DÉCISION Contradictoire RENDUE EN PREMIER RESSORT, par mise à disposition au greffe ; les parties ayant été préalablement avisées dans les conditions prévues à l’article 450 alinéa 2 du code de procédure civile.
DEMANDEURS :
Madame [X] [U] divorcée [E]
née le [Date naissance 2] 1966 à [Localité 14]
de nationalité Française
[Adresse 6]
[Localité 9]
Monsieur [F] [U]
né le [Date naissance 5] 1967 à [Localité 14]
de nationalité Française
[Adresse 7]
[Localité 10]
représentés par Me Caroline PECHIER, avocat au barreau de CHARENTE, avocat postulant, Me Hervé LECLERCQ, avocat au barreau de BOULOGNE-SUR-MER, avocat plaidant
DEFENDERESSE :
Madame [A] [H] épouse [T]
née le [Date naissance 1] 1951 à [Localité 12]
de nationalité Française
[Adresse 8]
[Localité 4]
représentée par Me Laurent BENETEAU, avocat au barreau de CHARENTE, avocat plaidant
EXPOSÉ DU LITIGE
Le [Date mariage 3] 1966, M. [Y] [U] et Mme [W] [G] se sont mariés. De cette union sont nés Monsieur [F] [U] et Mme [X] [U].

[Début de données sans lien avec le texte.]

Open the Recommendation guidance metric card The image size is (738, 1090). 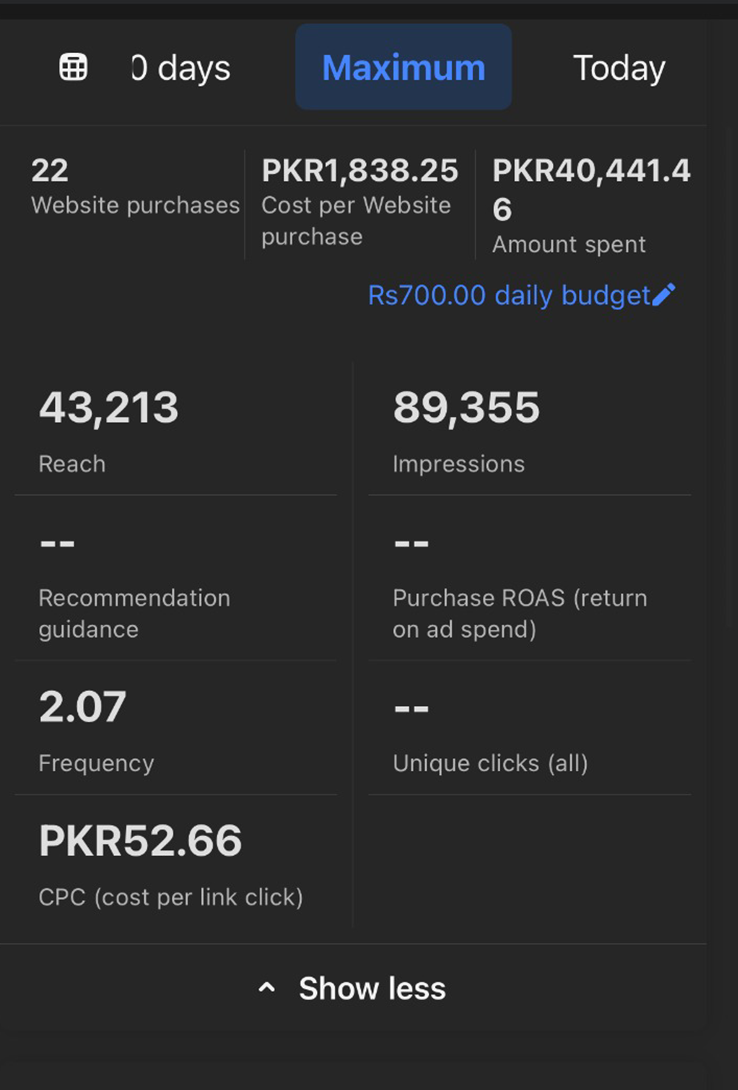176,585
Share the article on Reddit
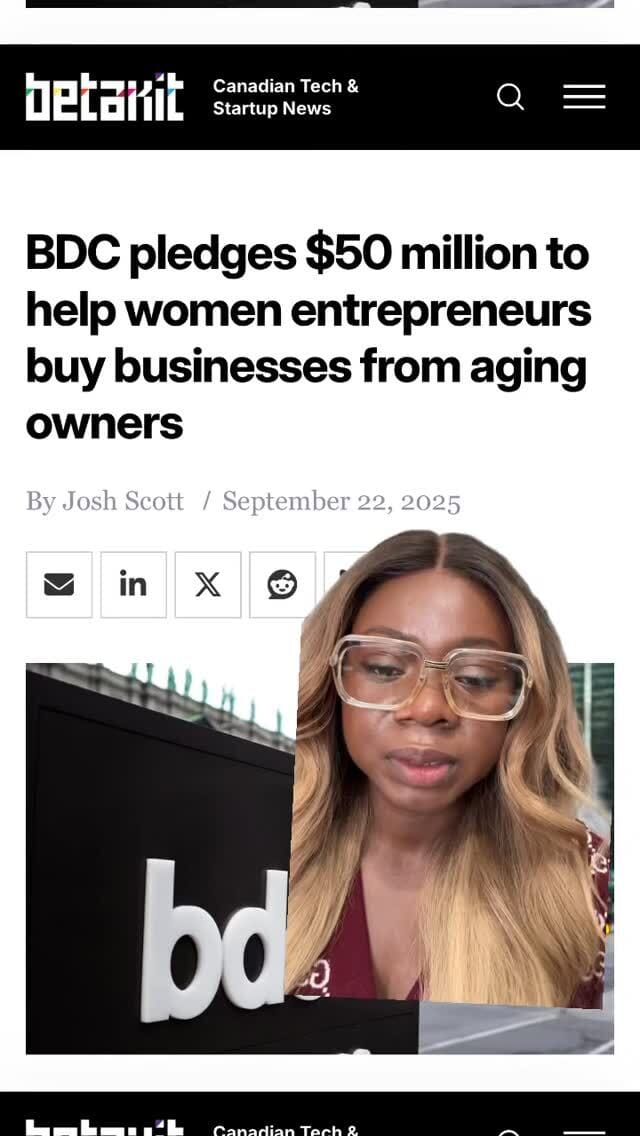The height and width of the screenshot is (1136, 640). 282,585
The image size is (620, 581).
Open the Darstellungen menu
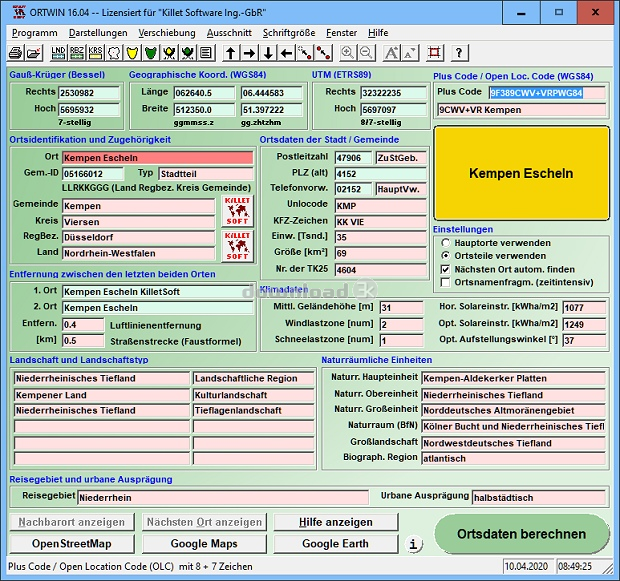point(98,32)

Par un jugement du tribunal de grande instance d’Angoulême en date du 15 juin 1977, le divorce de M. [U] et de Mme [G] a été prononcé.
Par un acte du 24 octobre 2016, M. [Y] [U] s’est pacsé avec Mme [Z] [V] [H].
En février 2020, M. [U] a vendu un bien immobilier lui appartenant pour un prix de 80 623 euros.
Le 29 avril 2020, le Pacs de M. [Y] [U] et de Mme [V] [H] était dissous.
Le produit de la vente immobilière a été déposé sur le compte courant de M. [Y] [U], le 4 mai 2020.
M. [Y] [U] a souscrit un contrat assurance vie dont la bénéficiaire était Mme [Z] [V] [H], il versait sur le contrat une somme de 50 000 euros issue du produit de la vente immobilière. Par la suite, il a effectué un rachat partiel de 14000 euros le 14 juin 2020.
M. [Y] [U] est décédé le [Date décès 11] 2021, laissant comme seuls héritiers M. et Mme [U], selon un acte de notoriété en date du 9 décembre 2021.
À l’occasion des opérations de succession, l’actif net de celle-ci a été établi à la somme de 7715,24 euros.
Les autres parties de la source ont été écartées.